Municipal, provincial, and federal politics in Canada are generally about what you can do to get elected, and what you can do to stay elected. Sometimes, that means making promises that just don’t make sense.

So, here we are. At Carleton in Ottawa, Ont. Our city is the epicentre of federal politics in Canada and many of us are using the playbook of our federal politicians who are a short 15-minute bus ride away.

My concern with student politics at our university is that I experienced, to a certain degree, intimidation and harassment to keep hush-hush about particular issues. Those issues were ones I thought were important and needed to be discussed during the election.

That’s when I realized that our federal style of make promises, worry later, is an integral part of Carleton’s style of politics. For those of us dreaming of a political career later in life, we are being trained and set up very well within the institution which we give a significant portion of our tuition to each year.

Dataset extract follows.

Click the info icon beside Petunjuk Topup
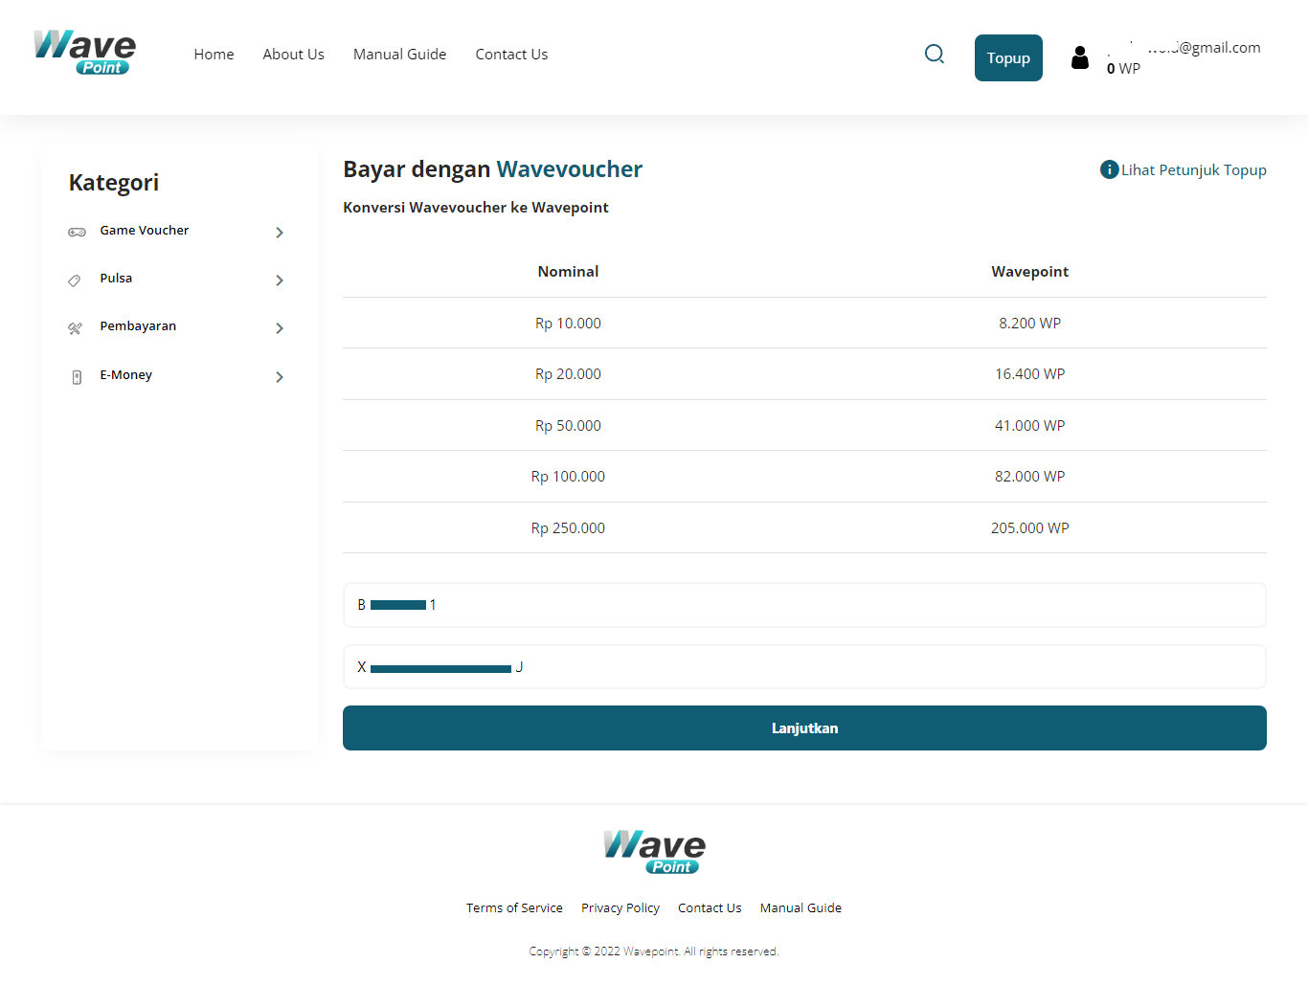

We have the potential to invoke change in our electoral process and follow a respectful and honest route of politics. Instead, we have chosen the route that includes the following: barraging students with handouts, hyper-sensitization of electoral violations, intimidating and harassing others to follow our wishes, and falling back on promises we’ve made by barely meeting them or forgetting about them altogether.

We have the opportunity to practice honest conduct throughout our electoral process at such a young age, and grow older to potentially change how our political system works.

The problem is we are falling into their trap and getting prepared for what can, might, and will, for some of us, end up being one of the best paying, yet most frustrating careers of our lives.
At Carleton, we need to start practicing honest election tactics and techniques. When those who deserve election succeed, they can carry out a proper mandate instead of “fulfilling” promises shortly before an election. This will prove to the student body that we are serious about changing how we conduct our politics at Carleton. It will take time, but students will begin to recognize this effort and become interested again in the organization we pay fees to each year.

To the candidates who won in election this January, I urge you all to make CUSA more transparent and accountable to the student body. Hiding under a veil of “this is what politics is like” will no longer work.

The vast majority of us decided to run for noble reasons, one of which includes changing our student politics for the better. Let’s put the focus back on this and have a year—or more—of transparency and accountability.